First of all, we are going to build up our MLP again.

class FCLayer:
    def __init__(self, input_size, output_size, activation=None):
        self.relu = activation == 'relu'
        self.sigmoid = activation == 'sigmoid'
        self.tanh = activation == 'tanh'
        self.weights = np.random.randn(
            input_size, output_size) / np.sqrt(input_size)  # Xavier initialization
        self.bias = np.zeros(output_size)
        self.weight_update = np.zeros_like(
            self.weights)  # Gradients of the weight
        self.bias_update = np.zeros_like(self.bias)  # Gradients of the bias
        self.grad_counter = 0  # Number of gradients accumulated, used to average the gradients

    def forward(self, input):
        self.input = input.copy()
        self.y = np.dot(self.input, self.weights) + self.bias
        if self.relu:
            self.y[self.y < 0] = 0
        if self.sigmoid:
            self.y = 1.0 / (1.0 + np.exp(-self.y))
        if self.tanh:
            self.y = np.tanh(self.y)
        return self.y

    def backward(self, grad):
        if self.relu:
            grad[self.y <= 0] = 0
        if self.sigmoid:
            grad = grad * self.y * (1 - self.y)
        if self.tanh:
            grad = grad * (1 - self.y ** 2)
        self.weight_update += np.outer(self.input, grad)
        self.bias_update += grad
        self.grad_counter += 1
        return np.dot(grad, self.weights.T)

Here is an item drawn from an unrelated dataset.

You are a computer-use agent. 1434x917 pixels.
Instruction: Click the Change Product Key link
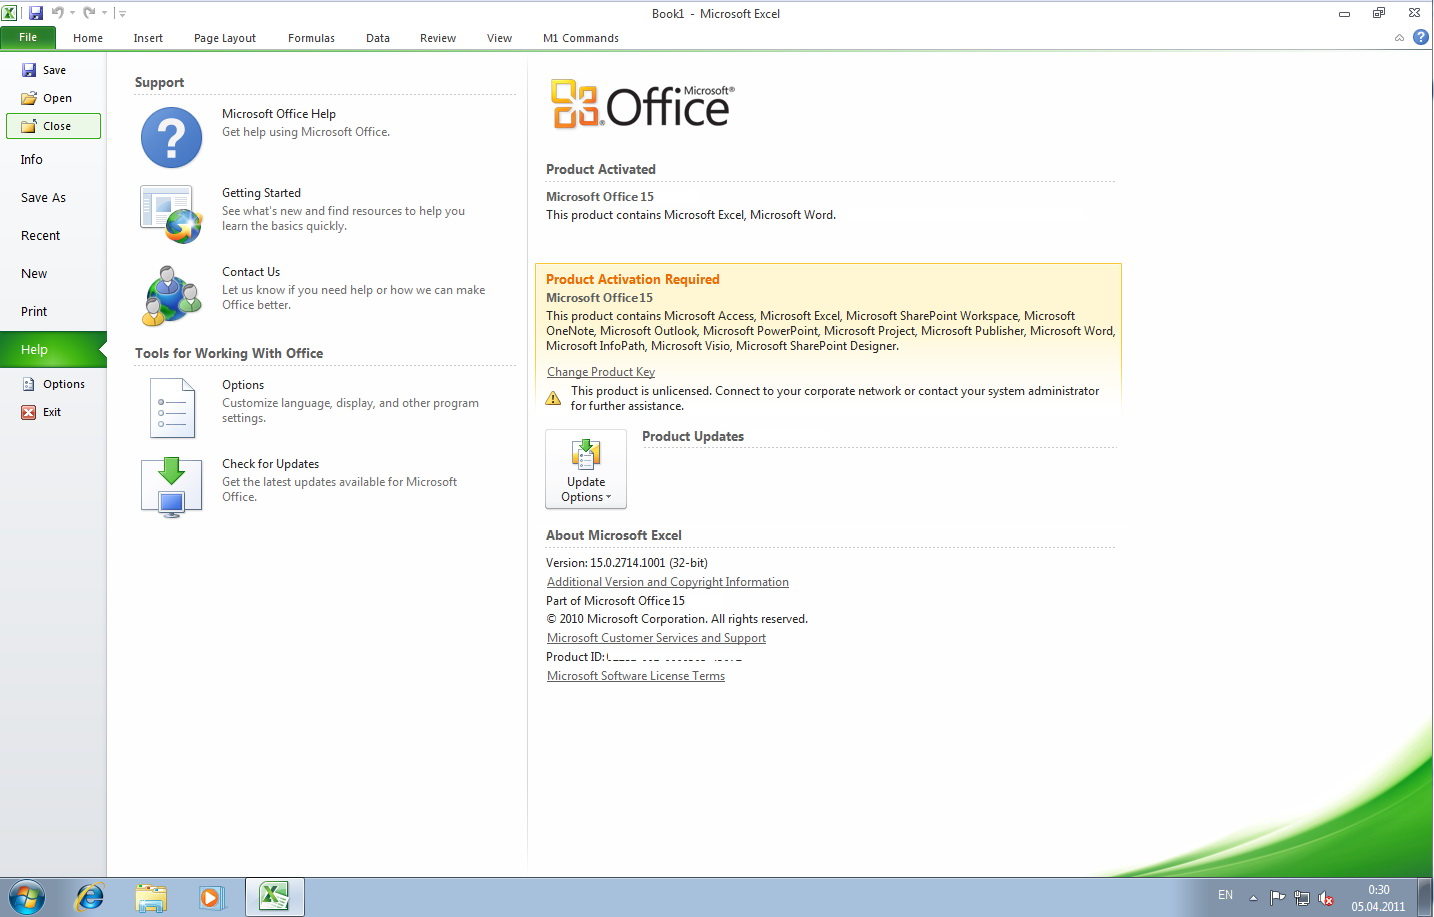click(600, 372)
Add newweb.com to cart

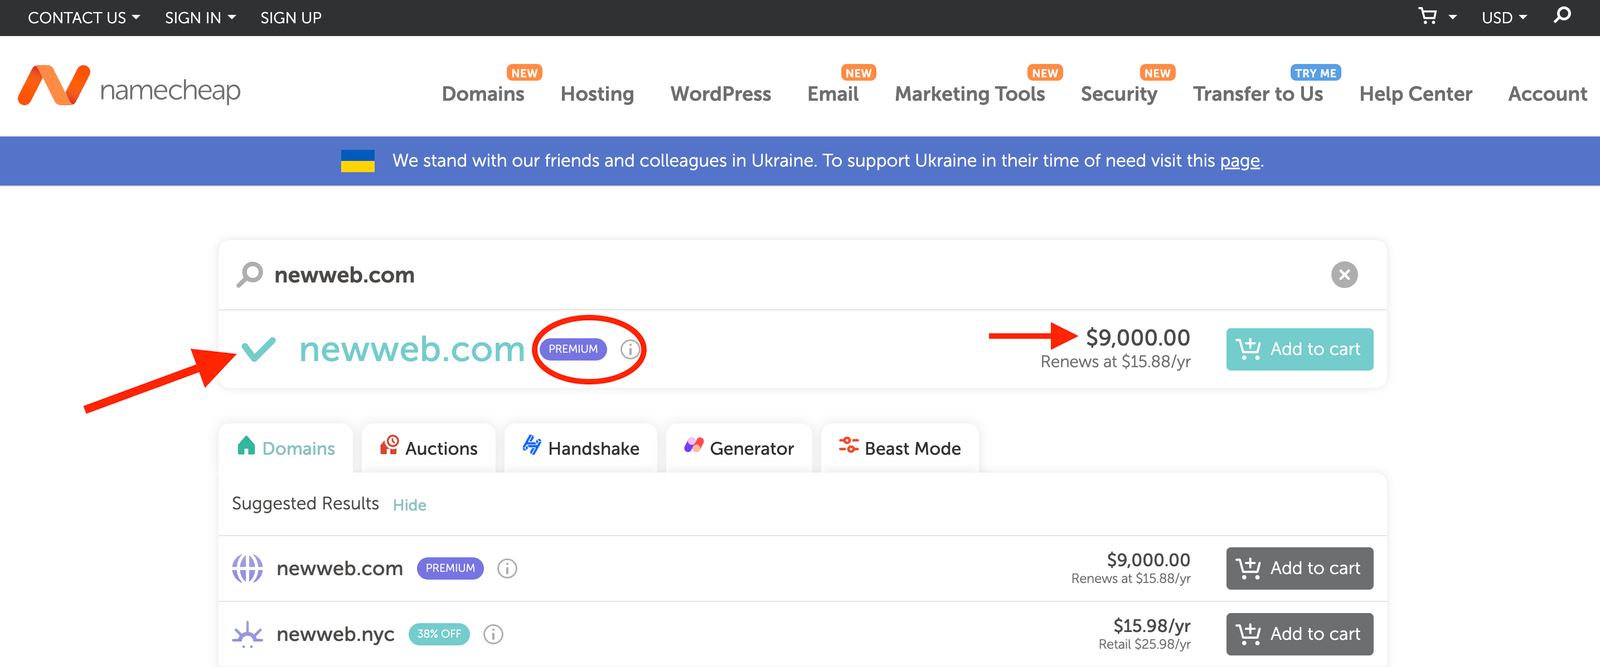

    def update_weights(self, learning_rate):
        self.weights -= learning_rate * self.weight_update / self.grad_counter
        self.bias -= learning_rate * self.bias_update / self.grad_counter
        self.grad_counter = 0  # Reset the gradient counter
        self.weight_update = np.zeros_like(self.weights)
        self.bias_update = np.zeros_like(self.bias)


class Network:
    def __init__(self, topology, learning_rate):
        self.learning_rate = learning_rate
        self.topology = topology

    def update_weights(self):
        for layer in self.topology:
            layer.update_weights(self.learning_rate)

    def forward(self, x):
        for layer in self.topology:
            x = layer.forward(x)
        return x

    def backward(self, x, y):
        for layer in self.topology:
            x = layer.forward(x)
        for layer in reversed(self.topology):
            y = layer.backward(y)

In this instance, the network architecture includes a genuine hidden layer. Previously, we only had an input layer and an output layer.

The final layer of our network has a single output that utilizes a sigmoid activation function. The sigmoid function is an excellent choice because it primarily outputs values close to 0 or 1.

topology = [
    FCLayer(4, 10, activation='relu'),
    FCLayer(10, 10),
    FCLayer(10, 1, activation='sigmoid')]
net = Network(topology=topology, learning_rate=0.5)

In reinforcement learning, an agent is an entity that interacts with an environment to learn and make decisions. The agent receives observations from the environment and takes actions based on those observations. The goal of the agent is to maximize a notion of cumulative reward over time.

To achieve this, the agent follows a policy, which is a mapping from states to actions. The policy guides the agent’s decision-making process by determining which action to take in a given state. The agent learns and improves its policy through a trial-and-error process, where it explores different actions and observes the resulting rewards.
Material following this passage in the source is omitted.